Selected text =
■ ■ ■ ■ ■ ■ ■

MARSEILLE, France, Feb. 27 (UPI) -- French scientists have found antibiotic resistance genes in fossilized human feces dating from the 14th century. The ancient poop was recovered from latrines excavated from beneath a city square in Namur, Belgium.
Analyzing the fecal sample for its viral components, researchers found a range of phages -- viruses that infect bacteria. Scientists say the phages are closely related to the modern viruses, ones that attach themselves to the different kinds of bacteria living in the gastrointestinal systems of humans.
"This is the first paper to analyze an ancient DNA viral metagenome," Rebecca Vega Thurber of Oregon State University, Corvallis, who was not involved in the research, said in a news release.
Lead researcher Christelle Desnues and her colleagues at Aix Marseille Université, in France, found that some of the phages contained antibiotic resistance genes. Antibiotics were not invented by physicians until several centuries later, but antimicrobial substances occur in nature, and it's likely the resistance genes are meant to protect the gut bacteria that play host to the viruses.
Desnues says it's evidence that though diets have much evolved, the bacteria and viruses that play an important -- but still little understood -- role in aiding digestion have not seemed to change much.
"Our evidence demonstrates that bacteriophages represent an ancient reservoir of resistance genes and that this dates at least as far back as the Middle Ages," said Desnues. "We were interested in viruses because these are 100 times more abundant than human cells in our bodies, but their diversity is still largely unexplored."
The details of the Belgian fossil fecal study was published in the journal Applied and Environmental Microbiology.

■ ■ ■ ■ ■ ■ ■

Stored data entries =
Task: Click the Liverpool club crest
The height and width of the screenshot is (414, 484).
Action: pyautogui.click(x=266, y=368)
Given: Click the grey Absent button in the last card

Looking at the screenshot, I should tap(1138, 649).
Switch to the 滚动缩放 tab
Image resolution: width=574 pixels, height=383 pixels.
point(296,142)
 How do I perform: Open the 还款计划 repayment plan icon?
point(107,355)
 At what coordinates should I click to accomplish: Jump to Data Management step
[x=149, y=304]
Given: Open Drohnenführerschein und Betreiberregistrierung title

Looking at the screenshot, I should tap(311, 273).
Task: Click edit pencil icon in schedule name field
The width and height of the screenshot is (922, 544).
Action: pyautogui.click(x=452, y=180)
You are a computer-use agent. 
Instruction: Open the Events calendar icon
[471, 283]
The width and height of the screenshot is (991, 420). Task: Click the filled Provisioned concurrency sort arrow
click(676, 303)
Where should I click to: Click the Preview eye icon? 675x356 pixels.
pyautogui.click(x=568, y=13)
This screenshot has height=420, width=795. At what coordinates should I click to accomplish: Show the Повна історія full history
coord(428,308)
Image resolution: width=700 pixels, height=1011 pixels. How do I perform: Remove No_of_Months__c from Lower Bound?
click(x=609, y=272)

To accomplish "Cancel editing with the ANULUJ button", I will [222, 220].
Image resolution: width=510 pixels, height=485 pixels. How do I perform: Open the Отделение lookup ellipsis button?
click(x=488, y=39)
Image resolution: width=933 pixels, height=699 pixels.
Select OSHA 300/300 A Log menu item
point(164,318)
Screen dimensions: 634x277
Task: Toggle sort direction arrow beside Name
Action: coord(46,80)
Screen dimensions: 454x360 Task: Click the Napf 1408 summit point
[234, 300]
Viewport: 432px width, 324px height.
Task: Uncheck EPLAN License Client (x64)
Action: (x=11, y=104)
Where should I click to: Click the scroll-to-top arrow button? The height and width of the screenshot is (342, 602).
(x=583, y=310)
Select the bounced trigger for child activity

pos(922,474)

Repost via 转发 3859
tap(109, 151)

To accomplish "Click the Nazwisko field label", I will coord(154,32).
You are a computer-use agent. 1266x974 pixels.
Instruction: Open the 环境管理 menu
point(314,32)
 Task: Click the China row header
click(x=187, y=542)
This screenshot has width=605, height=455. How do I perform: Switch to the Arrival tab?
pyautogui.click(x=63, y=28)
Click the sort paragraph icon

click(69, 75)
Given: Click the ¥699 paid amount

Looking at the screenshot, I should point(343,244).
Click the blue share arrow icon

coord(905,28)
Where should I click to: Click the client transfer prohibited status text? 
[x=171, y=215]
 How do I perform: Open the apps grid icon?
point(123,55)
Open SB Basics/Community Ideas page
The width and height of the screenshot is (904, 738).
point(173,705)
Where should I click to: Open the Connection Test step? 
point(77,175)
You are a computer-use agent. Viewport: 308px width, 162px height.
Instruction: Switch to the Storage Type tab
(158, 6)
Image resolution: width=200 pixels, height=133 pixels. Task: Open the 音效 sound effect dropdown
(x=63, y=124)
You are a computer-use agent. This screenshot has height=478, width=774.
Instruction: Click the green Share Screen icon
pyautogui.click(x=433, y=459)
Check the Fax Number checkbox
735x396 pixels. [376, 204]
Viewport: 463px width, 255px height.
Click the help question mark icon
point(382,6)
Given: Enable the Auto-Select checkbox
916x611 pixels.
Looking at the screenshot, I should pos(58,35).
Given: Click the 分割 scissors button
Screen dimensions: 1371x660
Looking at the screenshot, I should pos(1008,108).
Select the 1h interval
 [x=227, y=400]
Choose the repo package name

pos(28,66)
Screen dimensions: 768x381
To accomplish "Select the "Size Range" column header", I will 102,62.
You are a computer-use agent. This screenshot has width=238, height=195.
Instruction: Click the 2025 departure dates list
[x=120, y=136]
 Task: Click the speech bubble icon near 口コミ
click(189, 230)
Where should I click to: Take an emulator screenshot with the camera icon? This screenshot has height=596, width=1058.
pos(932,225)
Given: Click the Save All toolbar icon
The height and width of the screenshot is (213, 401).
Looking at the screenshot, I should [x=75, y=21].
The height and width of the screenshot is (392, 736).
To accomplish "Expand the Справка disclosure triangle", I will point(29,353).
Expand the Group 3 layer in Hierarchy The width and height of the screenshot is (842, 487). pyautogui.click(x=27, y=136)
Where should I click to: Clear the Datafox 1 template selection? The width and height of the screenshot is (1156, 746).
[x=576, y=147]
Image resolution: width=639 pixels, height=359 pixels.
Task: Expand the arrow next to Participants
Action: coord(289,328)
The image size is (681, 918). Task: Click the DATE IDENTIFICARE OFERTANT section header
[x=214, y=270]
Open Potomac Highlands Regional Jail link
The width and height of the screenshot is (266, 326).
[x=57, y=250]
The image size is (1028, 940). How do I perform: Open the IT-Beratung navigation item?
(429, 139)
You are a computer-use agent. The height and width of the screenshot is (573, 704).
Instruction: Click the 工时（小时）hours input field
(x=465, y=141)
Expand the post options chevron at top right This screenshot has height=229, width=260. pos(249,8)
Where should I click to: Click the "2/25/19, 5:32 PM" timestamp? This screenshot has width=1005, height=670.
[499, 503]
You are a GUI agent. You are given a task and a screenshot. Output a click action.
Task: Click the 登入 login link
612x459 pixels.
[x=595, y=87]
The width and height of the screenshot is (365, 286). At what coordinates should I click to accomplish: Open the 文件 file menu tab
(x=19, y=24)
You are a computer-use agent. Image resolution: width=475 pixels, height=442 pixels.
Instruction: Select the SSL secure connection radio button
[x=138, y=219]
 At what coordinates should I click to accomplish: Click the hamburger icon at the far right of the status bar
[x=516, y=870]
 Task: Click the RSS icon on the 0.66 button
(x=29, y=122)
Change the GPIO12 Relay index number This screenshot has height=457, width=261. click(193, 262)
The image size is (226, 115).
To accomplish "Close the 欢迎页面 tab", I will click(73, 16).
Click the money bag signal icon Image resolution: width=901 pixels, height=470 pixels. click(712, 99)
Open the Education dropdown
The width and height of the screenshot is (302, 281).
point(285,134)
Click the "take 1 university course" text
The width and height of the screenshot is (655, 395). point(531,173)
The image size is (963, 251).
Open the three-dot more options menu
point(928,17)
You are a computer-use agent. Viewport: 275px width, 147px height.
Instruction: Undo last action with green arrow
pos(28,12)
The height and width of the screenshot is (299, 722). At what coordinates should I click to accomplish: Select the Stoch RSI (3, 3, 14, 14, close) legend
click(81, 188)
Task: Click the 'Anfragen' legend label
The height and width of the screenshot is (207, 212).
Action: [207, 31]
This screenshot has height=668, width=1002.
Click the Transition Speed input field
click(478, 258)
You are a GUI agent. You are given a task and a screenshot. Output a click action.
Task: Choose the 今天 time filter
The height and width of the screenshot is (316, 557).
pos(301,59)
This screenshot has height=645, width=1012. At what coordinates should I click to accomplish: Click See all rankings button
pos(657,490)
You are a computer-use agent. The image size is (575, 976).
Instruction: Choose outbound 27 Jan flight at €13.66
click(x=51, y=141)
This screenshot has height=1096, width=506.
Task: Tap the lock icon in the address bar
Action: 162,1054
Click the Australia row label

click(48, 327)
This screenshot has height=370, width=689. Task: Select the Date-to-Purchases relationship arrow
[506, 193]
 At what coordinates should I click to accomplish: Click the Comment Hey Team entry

■ ■ ■ ■ ■ ■ ■

Work to complete =
a. Say whether each statement agrees with the article on medieval feces: (i) the latrines lay beneath a city square in Namur, Belgium; (ii) Rebecca Vega Thurber took part in the research; (iii) Desnues says viruses in our bodies outnumber human cells 100 times. For each, answer yes or no and quote the deciding words of the article.
b. Print the article on medieval feces word for word, everything from "Lead researcher Christelle" down to "to the viruses.".

Outputs for the tasks =
a.
(i) Yes: "recovered from latrines excavated from beneath a city square in Namur, Belgium"
(ii) No: "who was not involved in the research"
(iii) Yes: "these are 100 times more abundant than human cells in our bodies"

b.
Lead researcher Christelle Desnues and her colleagues at Aix Marseille Université, in France, found that some of the phages contained antibiotic resistance genes. Antibiotics were not invented by physicians until several centuries later, but antimicrobial substances occur in nature, and it's likely the resistance genes are meant to protect the gut bacteria that play host to the viruses.